The thematic analysis of the statements revealed five key issues related to the way in which the guidelines considered older people, describing them in general terms as frail people with altered pharmacology. All 20 guidelines used the term “elderly”, while some offered dosage recommendations based on age (chronological) that suggested a generalist or age-based approach in their representation of the term “elderly”, which was rarely justified. Any treatment recommendation presented by clinical guidelines that consider “older people” as a homogenous group of people may limit the clinical benefits of treatment. This variability when it comes to establishing a chronological “limit” age when defining the term “elderly” is another problem that prevents a uniform description of the term “elderly”.

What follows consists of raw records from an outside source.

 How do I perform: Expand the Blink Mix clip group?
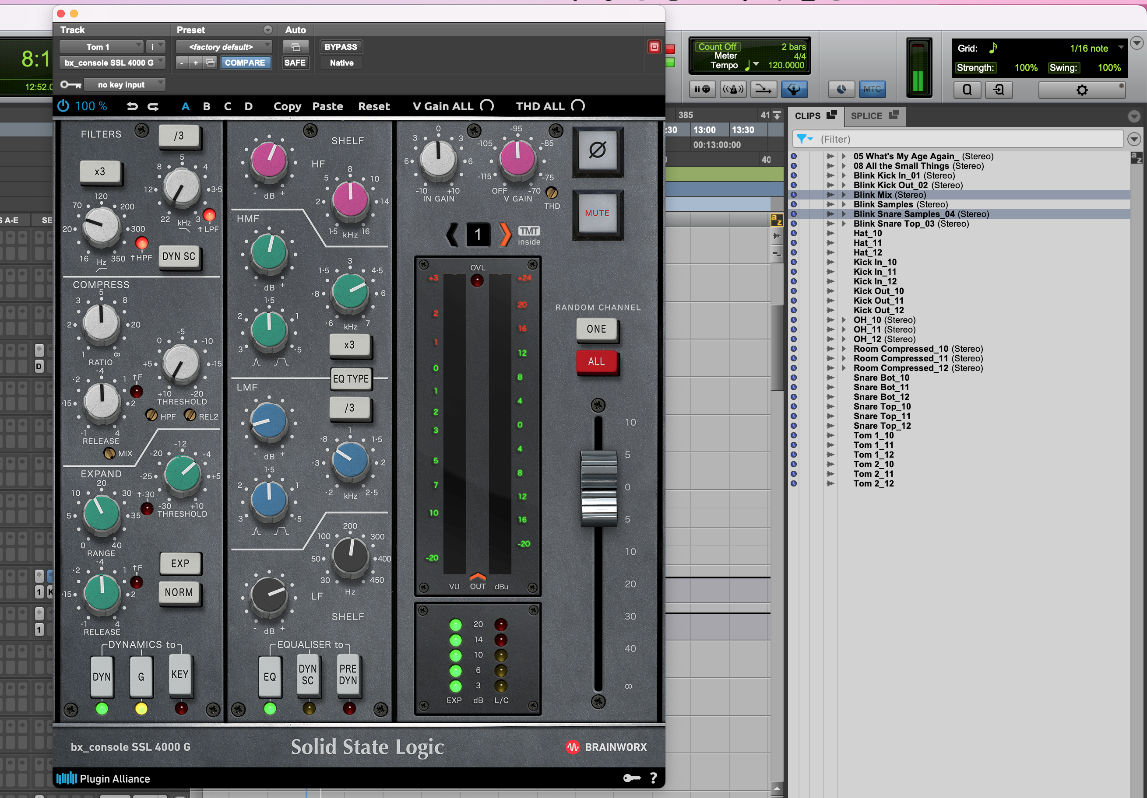click(844, 195)

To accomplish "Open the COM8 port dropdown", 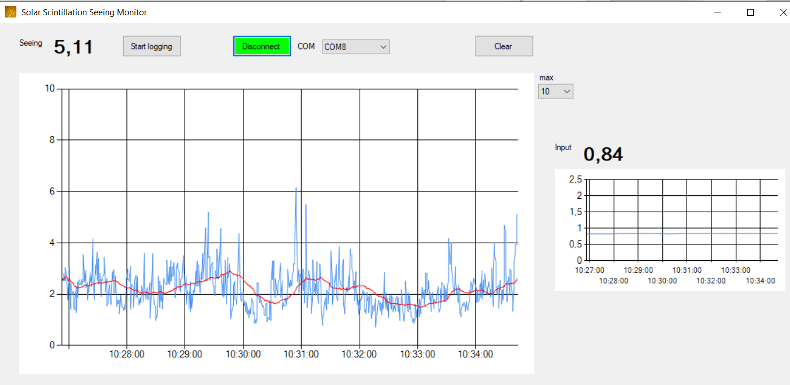I will click(383, 47).
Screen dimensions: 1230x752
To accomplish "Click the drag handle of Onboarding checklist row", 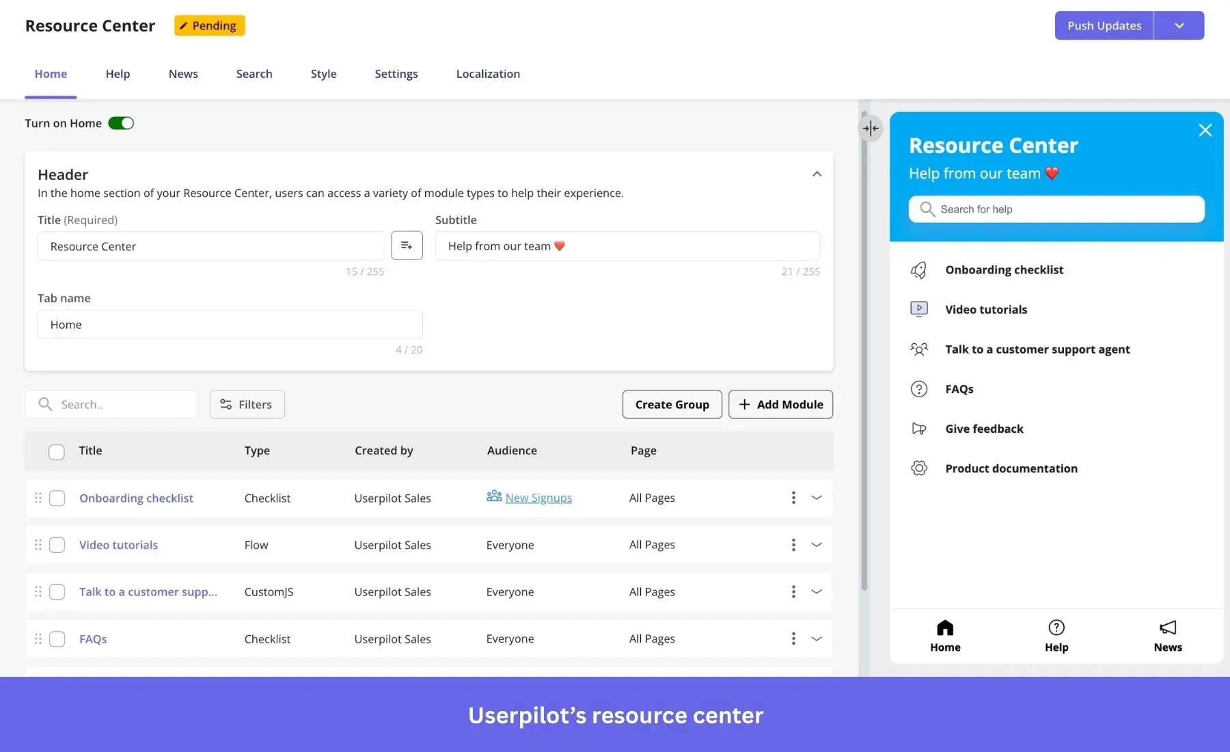I will [38, 498].
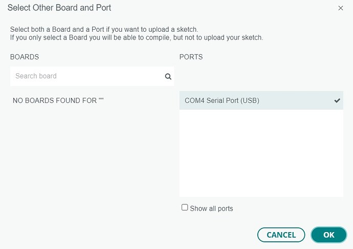Confirm selection with the OK button
The width and height of the screenshot is (353, 249).
point(328,235)
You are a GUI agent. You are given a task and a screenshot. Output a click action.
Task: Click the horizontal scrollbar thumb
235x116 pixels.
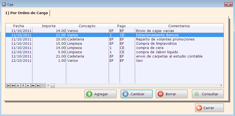(53, 86)
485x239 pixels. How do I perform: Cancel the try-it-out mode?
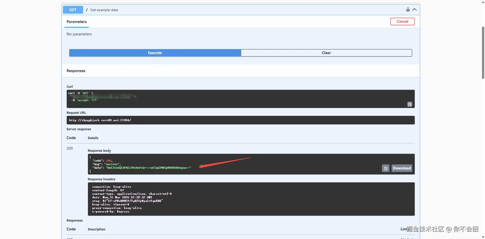402,21
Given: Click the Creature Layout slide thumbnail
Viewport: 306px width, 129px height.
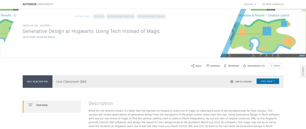Looking at the screenshot, I should pyautogui.click(x=263, y=33).
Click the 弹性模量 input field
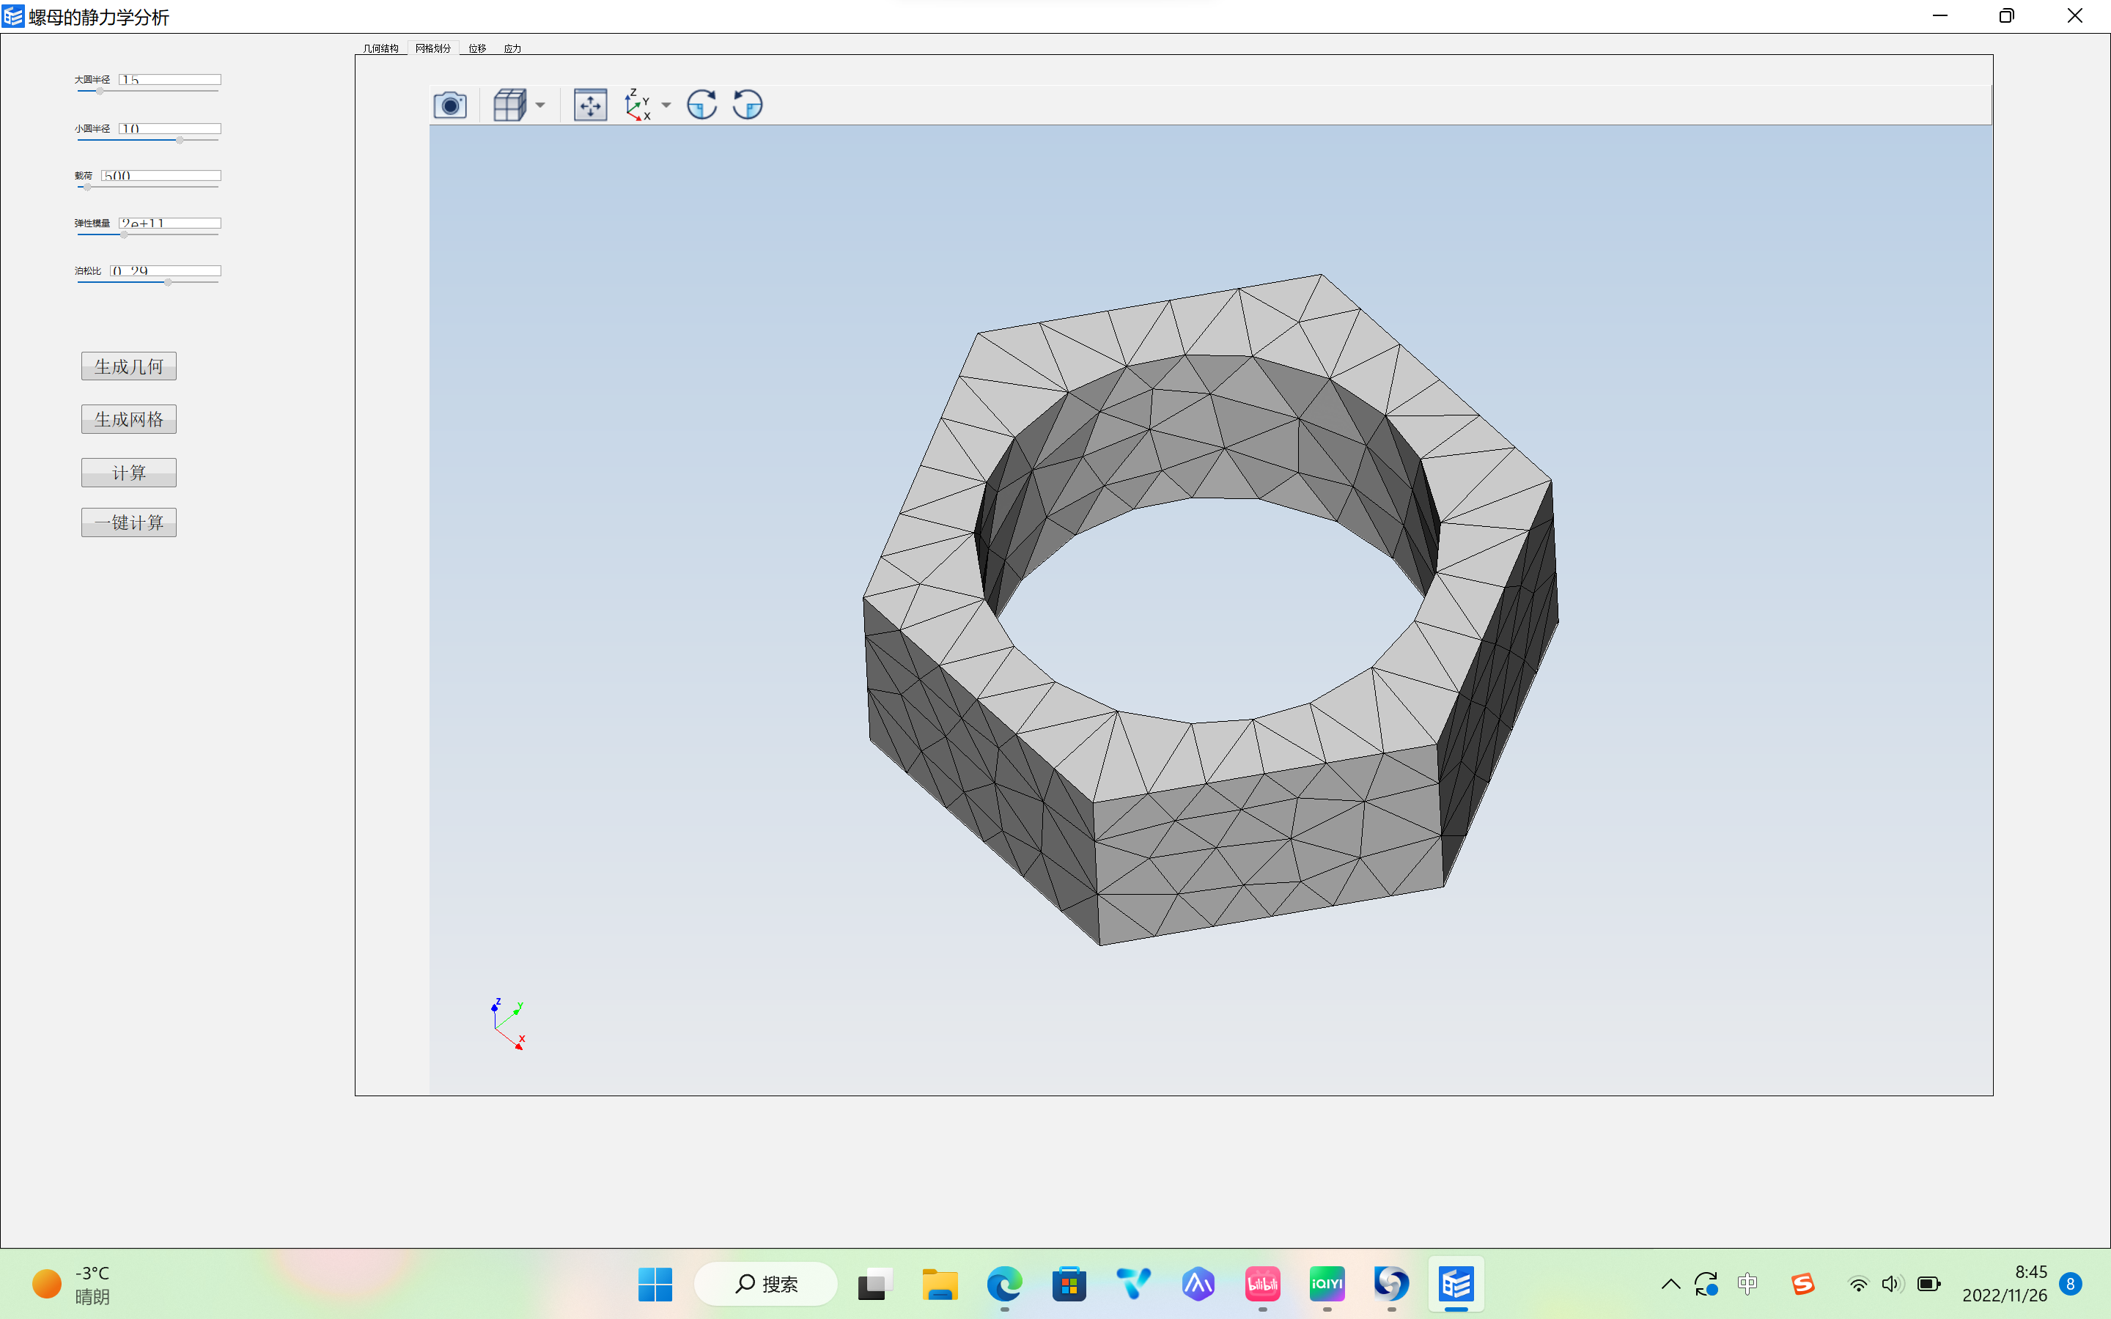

The term elderly lacks a term equal to and opposite to old age; unlike geriatrics versus pediatrics, which describes an area of medicine and health care. The representation of the term “elderly” in guidelines should be based less on chronological age or on generic definitions that focus more on establishing a direct relationship between the characteristics of an individual patient and the pharmacology of the prescribed medication. As older people become more heterogeneous with age, a specific descriptor, such as “older age”, is inaccurate and misleading. Although these terms have mostly disappeared, there is still a commonly used term that must disappear, the term”old age”.
None of the 20 guidelines intentionally emphasized altering pharmacological pharmacology in older people to distinguish how the use of drug therapy might differ in “older people”. Any underlying characterization of older people seems to be very generic, not based on evidence and potentially biased. Chronological definitions of “older people” based on age, as presented in three guidelines, do not provide information about the actual health status or specific needs of a patient. Although most guidelines seem to consider the “elderly” population as a vulnerable population when it comes to using pharmacotherapy, few suggest the relationship between frailty and aging, or the relationship between real physiological changes and pharmacological manipulation of a drug.
Since the continuing perception of “aging” ranges from “awareness” to “evolution”, more and more attention is being paid to helping doctors prescribe to the “elderly”. The guidelines were qualitatively reviewed and analyzed to identify any references or definitions of “older people”. Aging, an inevitable process, is usually measured by chronological age and, by convention, a person aged 65 or older is referred to as an “old woman””.